Put the lines of every item below into a single numbered list, leaving out the blank lines.

Text and element pointing items

** Begin **

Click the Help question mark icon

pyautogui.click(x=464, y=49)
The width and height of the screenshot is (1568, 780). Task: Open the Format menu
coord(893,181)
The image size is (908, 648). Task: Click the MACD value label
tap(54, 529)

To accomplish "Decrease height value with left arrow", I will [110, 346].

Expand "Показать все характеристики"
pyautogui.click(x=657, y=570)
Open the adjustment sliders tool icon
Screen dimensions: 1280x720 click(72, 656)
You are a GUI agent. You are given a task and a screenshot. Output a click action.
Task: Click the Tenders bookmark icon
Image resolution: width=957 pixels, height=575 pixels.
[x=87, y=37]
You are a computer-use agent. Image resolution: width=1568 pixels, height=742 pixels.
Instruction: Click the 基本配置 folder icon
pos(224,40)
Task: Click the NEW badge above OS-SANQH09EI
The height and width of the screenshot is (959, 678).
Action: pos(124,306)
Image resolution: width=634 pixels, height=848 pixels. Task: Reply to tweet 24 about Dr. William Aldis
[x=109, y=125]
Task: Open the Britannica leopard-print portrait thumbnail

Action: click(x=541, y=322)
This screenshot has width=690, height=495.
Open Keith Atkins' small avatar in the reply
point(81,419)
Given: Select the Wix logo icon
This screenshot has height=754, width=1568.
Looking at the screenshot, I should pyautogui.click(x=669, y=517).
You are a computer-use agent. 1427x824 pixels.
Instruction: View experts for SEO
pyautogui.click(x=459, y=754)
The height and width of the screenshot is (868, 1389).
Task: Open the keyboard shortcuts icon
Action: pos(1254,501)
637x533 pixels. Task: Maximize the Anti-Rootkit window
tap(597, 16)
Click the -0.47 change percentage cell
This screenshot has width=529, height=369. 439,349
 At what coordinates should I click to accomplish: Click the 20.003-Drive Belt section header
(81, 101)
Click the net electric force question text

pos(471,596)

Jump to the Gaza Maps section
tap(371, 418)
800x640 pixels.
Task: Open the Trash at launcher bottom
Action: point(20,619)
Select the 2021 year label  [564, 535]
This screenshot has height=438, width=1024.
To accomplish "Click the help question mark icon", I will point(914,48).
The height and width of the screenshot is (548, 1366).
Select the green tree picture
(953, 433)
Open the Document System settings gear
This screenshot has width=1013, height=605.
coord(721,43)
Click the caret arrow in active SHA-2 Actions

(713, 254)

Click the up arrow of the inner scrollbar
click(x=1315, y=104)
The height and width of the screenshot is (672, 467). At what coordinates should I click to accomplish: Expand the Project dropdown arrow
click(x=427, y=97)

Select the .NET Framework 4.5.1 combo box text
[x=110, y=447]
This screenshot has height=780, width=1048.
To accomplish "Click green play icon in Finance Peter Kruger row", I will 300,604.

** End **

Complete answer:
1. Click the Help question mark icon
2. pyautogui.click(x=464, y=49)
3. The width and height of the screenshot is (1568, 780). Task: Open the Format menu
4. coord(893,181)
5. The image size is (908, 648). Task: Click the MACD value label
6. tap(54, 529)
7. To accomplish "Decrease height value with left arrow", I will [110, 346].
8. Expand "Показать все характеристики"
9. pyautogui.click(x=657, y=570)
10. Open the adjustment sliders tool icon
11. Screen dimensions: 1280x720 click(72, 656)
12. You are a GUI agent. You are given a task and a screenshot. Output a click action.
13. Task: Click the Tenders bookmark icon
14. Image resolution: width=957 pixels, height=575 pixels.
15. [x=87, y=37]
16. You are a computer-use agent. Image resolution: width=1568 pixels, height=742 pixels.
17. Instruction: Click the 基本配置 folder icon
18. pos(224,40)
19. Task: Click the NEW badge above OS-SANQH09EI
20. The height and width of the screenshot is (959, 678).
21. Action: pos(124,306)
22. Image resolution: width=634 pixels, height=848 pixels. Task: Reply to tweet 24 about Dr. William Aldis
23. [x=109, y=125]
24. Task: Open the Britannica leopard-print portrait thumbnail
25. Action: click(x=541, y=322)
26. This screenshot has width=690, height=495.
27. Open Keith Atkins' small avatar in the reply
28. point(81,419)
29. Given: Select the Wix logo icon
30. This screenshot has height=754, width=1568.
31. Looking at the screenshot, I should pyautogui.click(x=669, y=517).
32. You are a computer-use agent. 1427x824 pixels.
33. Instruction: View experts for SEO
34. pyautogui.click(x=459, y=754)
35. The height and width of the screenshot is (868, 1389).
36. Task: Open the keyboard shortcuts icon
37. Action: pos(1254,501)
38. 637x533 pixels. Task: Maximize the Anti-Rootkit window
39. tap(597, 16)
40. Click the -0.47 change percentage cell
41. This screenshot has width=529, height=369. 439,349
42.  At what coordinates should I click to accomplish: Click the 20.003-Drive Belt section header
43. (81, 101)
44. Click the net electric force question text
45. pos(471,596)
46. Jump to the Gaza Maps section
47. tap(371, 418)
48. 800x640 pixels.
49. Task: Open the Trash at launcher bottom
50. Action: point(20,619)
51. Select the 2021 year label  [564, 535]
52. This screenshot has height=438, width=1024.
53. To accomplish "Click the help question mark icon", I will point(914,48).
54. The height and width of the screenshot is (548, 1366).
55. Select the green tree picture
56. (953, 433)
57. Open the Document System settings gear
58. This screenshot has width=1013, height=605.
59. coord(721,43)
60. Click the caret arrow in active SHA-2 Actions
61. (713, 254)
62. Click the up arrow of the inner scrollbar
63. click(x=1315, y=104)
64. The height and width of the screenshot is (672, 467). At what coordinates should I click to accomplish: Expand the Project dropdown arrow
65. click(x=427, y=97)
66. Select the .NET Framework 4.5.1 combo box text
67. [x=110, y=447]
68. This screenshot has height=780, width=1048.
69. To accomplish "Click green play icon in Finance Peter Kruger row", I will 300,604.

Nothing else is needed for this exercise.